* Task requirements: Please reproduce the following records exactly, with nothing omitted.

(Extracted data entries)
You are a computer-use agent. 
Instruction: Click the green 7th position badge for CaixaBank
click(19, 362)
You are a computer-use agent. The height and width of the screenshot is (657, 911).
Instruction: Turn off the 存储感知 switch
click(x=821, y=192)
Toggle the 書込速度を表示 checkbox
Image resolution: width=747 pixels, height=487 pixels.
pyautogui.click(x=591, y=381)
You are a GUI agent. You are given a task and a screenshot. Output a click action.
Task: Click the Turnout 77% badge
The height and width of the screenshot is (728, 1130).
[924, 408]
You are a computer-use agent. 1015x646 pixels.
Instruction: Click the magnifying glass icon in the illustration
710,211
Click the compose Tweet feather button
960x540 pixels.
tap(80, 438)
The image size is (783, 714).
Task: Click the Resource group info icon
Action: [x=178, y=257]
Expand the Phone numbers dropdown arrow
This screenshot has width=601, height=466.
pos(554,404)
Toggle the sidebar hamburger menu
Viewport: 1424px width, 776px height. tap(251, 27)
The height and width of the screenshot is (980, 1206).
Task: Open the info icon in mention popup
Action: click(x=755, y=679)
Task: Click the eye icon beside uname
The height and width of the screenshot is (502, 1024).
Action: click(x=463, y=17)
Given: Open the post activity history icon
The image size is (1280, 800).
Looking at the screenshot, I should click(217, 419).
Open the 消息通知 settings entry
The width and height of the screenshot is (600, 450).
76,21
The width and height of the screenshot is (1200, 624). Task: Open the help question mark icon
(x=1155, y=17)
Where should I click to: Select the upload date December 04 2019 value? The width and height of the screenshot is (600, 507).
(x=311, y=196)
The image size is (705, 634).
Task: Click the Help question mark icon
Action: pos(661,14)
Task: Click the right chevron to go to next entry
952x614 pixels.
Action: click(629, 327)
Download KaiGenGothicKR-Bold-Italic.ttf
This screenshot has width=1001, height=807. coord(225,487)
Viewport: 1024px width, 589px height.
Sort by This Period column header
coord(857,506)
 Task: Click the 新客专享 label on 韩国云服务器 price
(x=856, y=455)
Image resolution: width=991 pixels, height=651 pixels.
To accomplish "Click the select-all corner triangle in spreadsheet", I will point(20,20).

* Your solution:
You are a computer-use agent. 
Instruction: Click the green 7th position badge for CaixaBank
click(19, 362)
You are a computer-use agent. The height and width of the screenshot is (657, 911).
Instruction: Turn off the 存储感知 switch
click(x=821, y=192)
Toggle the 書込速度を表示 checkbox
Image resolution: width=747 pixels, height=487 pixels.
pyautogui.click(x=591, y=381)
You are a GUI agent. You are given a task and a screenshot. Output a click action.
Task: Click the Turnout 77% badge
The height and width of the screenshot is (728, 1130).
[924, 408]
You are a computer-use agent. 1015x646 pixels.
Instruction: Click the magnifying glass icon in the illustration
710,211
Click the compose Tweet feather button
960x540 pixels.
tap(80, 438)
The image size is (783, 714).
Task: Click the Resource group info icon
Action: [x=178, y=257]
Expand the Phone numbers dropdown arrow
This screenshot has width=601, height=466.
pos(554,404)
Toggle the sidebar hamburger menu
Viewport: 1424px width, 776px height. tap(251, 27)
The height and width of the screenshot is (980, 1206).
Task: Open the info icon in mention popup
Action: click(x=755, y=679)
Task: Click the eye icon beside uname
The height and width of the screenshot is (502, 1024).
Action: click(x=463, y=17)
Given: Open the post activity history icon
The image size is (1280, 800).
Looking at the screenshot, I should click(217, 419).
Open the 消息通知 settings entry
The width and height of the screenshot is (600, 450).
76,21
The width and height of the screenshot is (1200, 624). Task: Open the help question mark icon
(x=1155, y=17)
Where should I click to: Select the upload date December 04 2019 value? The width and height of the screenshot is (600, 507).
(x=311, y=196)
The image size is (705, 634).
Task: Click the Help question mark icon
Action: pos(661,14)
Task: Click the right chevron to go to next entry
952x614 pixels.
Action: click(629, 327)
Download KaiGenGothicKR-Bold-Italic.ttf
This screenshot has width=1001, height=807. coord(225,487)
Viewport: 1024px width, 589px height.
Sort by This Period column header
coord(857,506)
 Task: Click the 新客专享 label on 韩国云服务器 price
(x=856, y=455)
Image resolution: width=991 pixels, height=651 pixels.
To accomplish "Click the select-all corner triangle in spreadsheet", I will point(20,20).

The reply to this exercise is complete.